→ Aim of the exercise: Below are the records; give again exactly the line with "Task: Open the Leverkusen team heading", the line with "980x784 pixels.", and each line that lies between them, and nothing besides.

→ Listed records:
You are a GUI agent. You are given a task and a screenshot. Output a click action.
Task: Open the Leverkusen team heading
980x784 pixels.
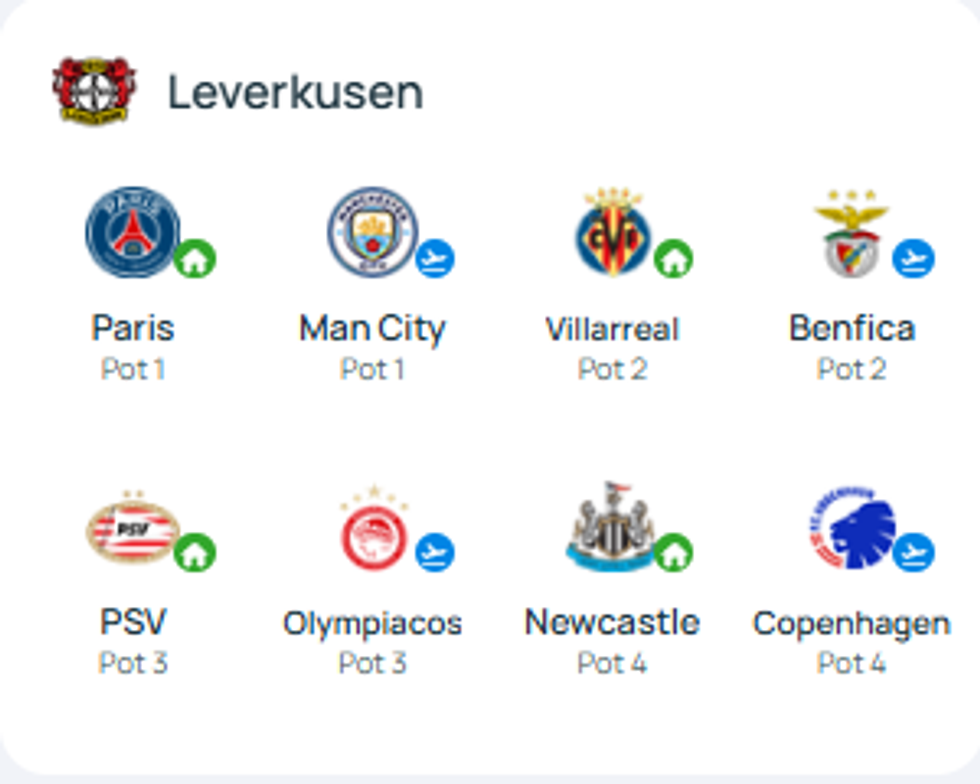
---
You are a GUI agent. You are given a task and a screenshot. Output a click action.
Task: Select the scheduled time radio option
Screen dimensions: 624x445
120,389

→ Result:
Task: Open the Leverkusen team heading
980x784 pixels.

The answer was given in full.